Hi Samuel,

El 7/4/26 a les 1:13, Samuel Thibault ha escrit:
> Mmmm, I'm really surprised. When flags is not 0, the ip_cmsg_recv_*
> calls below end up calling put_cmsg which use msg->msg_control and
> msg->msg_controllen, without initializing them first, so it's up to
> callers of ip_cmsg_recv to initialize them? So if you are getting
> garbage, there is some initialization missing indeed, but it looks wrong
> to be adding it here. In principle that would be in the earliest caller,
> i.e. S_io_read, which does initialize the msghdr.
> 
> So I don't know where it needs to be fixed, but this changes rather
> looks like hiding a bug than fixing it.
> 

Thanks for the review, in fact, there was a pretty big bug here.

The problem is that the `put_cmsg` function does this for each requested field 
in the control block:

```c
msg->msg_control += cmlen;
msg->msg_controllen -= cmlen;
```

The mig server stub always sends a 2048 char buffer as `control`, and `2048` as 
`controllen`

```
char control[2048];
...
controlP = control;
controlCnt = 2048;

OutP->RetCode = S_socket_recv(sock, &OutP->addr.name, &addrPoly, In0P->flags, 
&dataP, &dataCnt, &portsP, &portsPoly, &portsCnt, &controlP, &controlCnt, 
&outflags, In0P->amount);
```

`put_cmsg` assumes a `msg_controllen` of `2048` and, for each flag set in the 
socket, substracts the corresponding size from `msg_controllen`. Due to that, 
this line in pfinet was wrong:

```c
*controllen = m.msg_controllen;
```

It was setting `*controllen` to `2048` when no flags, and `2024` when flag is 
`IP_PKTINFO`. But it should set the value to the actual amount of bytes written 
in the control block instead. That is, `0` and `24`.
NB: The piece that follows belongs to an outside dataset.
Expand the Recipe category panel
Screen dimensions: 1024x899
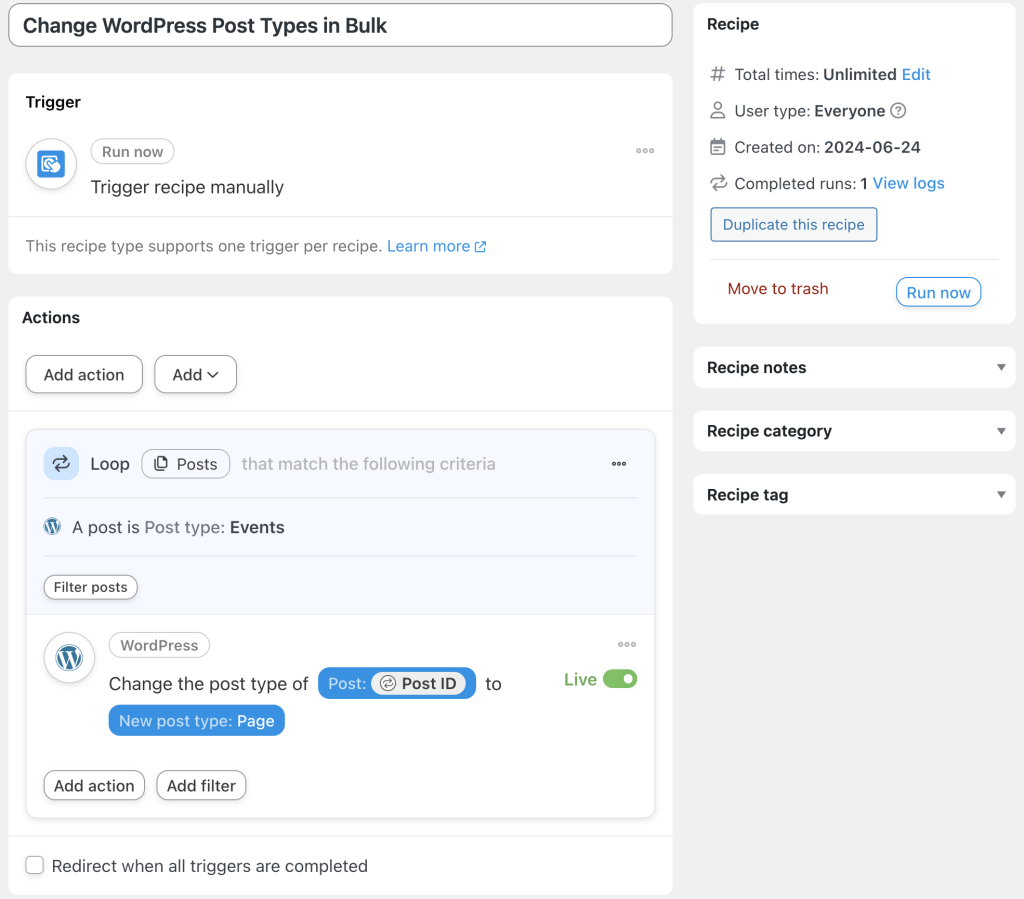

Then the mig server stub does this:

```c
if (controlP != control) {
... /* out-of-line scenario */
}
else {
        if (controlCnt) {
                memcpy(OutP->control, control, controlCnt);
        }
}
```

In the case of `controlCnt == 0` it doesn't copy the control block data back to 
the caller. But due to the bug, `controlCnt` was `2048` here and it was 
writting garbage.

So the patch is simple, just this:

```c
*controllen -= m.msg_controllen;
```

That fixes everything. The previous patch can be discarded then.

On the other hand, something that really confuses me is that, in the previous 
scenario where garbage was being returned to the client, I found that the 
garbage was in fact valid control block data from previous calls. Does this 
make sense? is the same memory buffer being reused between calls?